The SWAYS Bunker is a small workshop, tucked away in an industrial estate just outside the city centre. DIY in a literal sense, you are greeted by a cage-like stage made from stud wall partitions covered in a thin mesh. A projector and all of the lights are contained within the cage beaming out, leaving the performers to become silhouettes in a strange visual collage, with only the bright-grey apples from the obligatory laptops shining through with any clarity.
Jecht Rye & Dujat are two producers who have been working together to produce a live show over the past year. Opening with wonderfully soft choral textures, the set progressed into a surprisingly melodic instrumental hip-hop set. Soft Rhodes chords mixed with ever evolving finger-drumming and an undercurrent of hidden tension provided by subliminal atmospherics.
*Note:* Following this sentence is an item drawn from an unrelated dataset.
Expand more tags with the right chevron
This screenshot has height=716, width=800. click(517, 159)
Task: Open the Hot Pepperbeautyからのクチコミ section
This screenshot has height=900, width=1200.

It managed to walk the line between tonality and momentum, softness and heft.
WorriedAboutSatan - previously Ghosting Season - are a pair that returned in 2015 after a couple of year’s hiatus with a well received album. Significantly louder, their set started with the same ethereal vibe, but developed into a much heavier, slow motion techno.
In the interim between albums Gavin Miller had been resident at Sankeys (as Winter Son), and some of the lessons learnt there were brought to bear on this entirely different environment. There was always one element in the sparse productions taking centre stage, with extended builds and delayed release used to great effect.
Guitarist Tom Ragsdale provided ethereal moments of calm bursting through at key moments, and guitar washes heavily processed and thrown under the mix. The minimal aesthetic struggled to keep the attention of some whilst captivating others, but ending on an Amen break they won the entire room over by the end.
After a period of quiet form the group, From The Kites Of San Quentin are setting up for a full summer of shows in anticipation of their first full album release. Bringing a small project studio’s worth of gear to the stage, they started with a drone intro blending into a surprise cover of Bowie’s ‘Blackstar’. It worked brilliantly with Alison Carney’s voice, lifting glass-like above the rumble of the guitar and Moog.
Their own material followed, with the vocals floating above skittering beats and washes of electronics. The vocals were distinctively “hippie”, putting me in mind of Natasha Khan in her SEXWITCH guise, or Lamb’s Lou Rhodes, but cut together with tougher, forward-thinking electronics. Diced Lamb, if you will.
The sound system had become significantly louder again (visibly pushing the crowd back at times) and the visuals had gotten more involved with snippets of movies, news recordings and 90’s style wormhole graphics. As the set progressed trap beats poked through and the guitar became more upfront, as the set made its move from the ethereal to the maximalist.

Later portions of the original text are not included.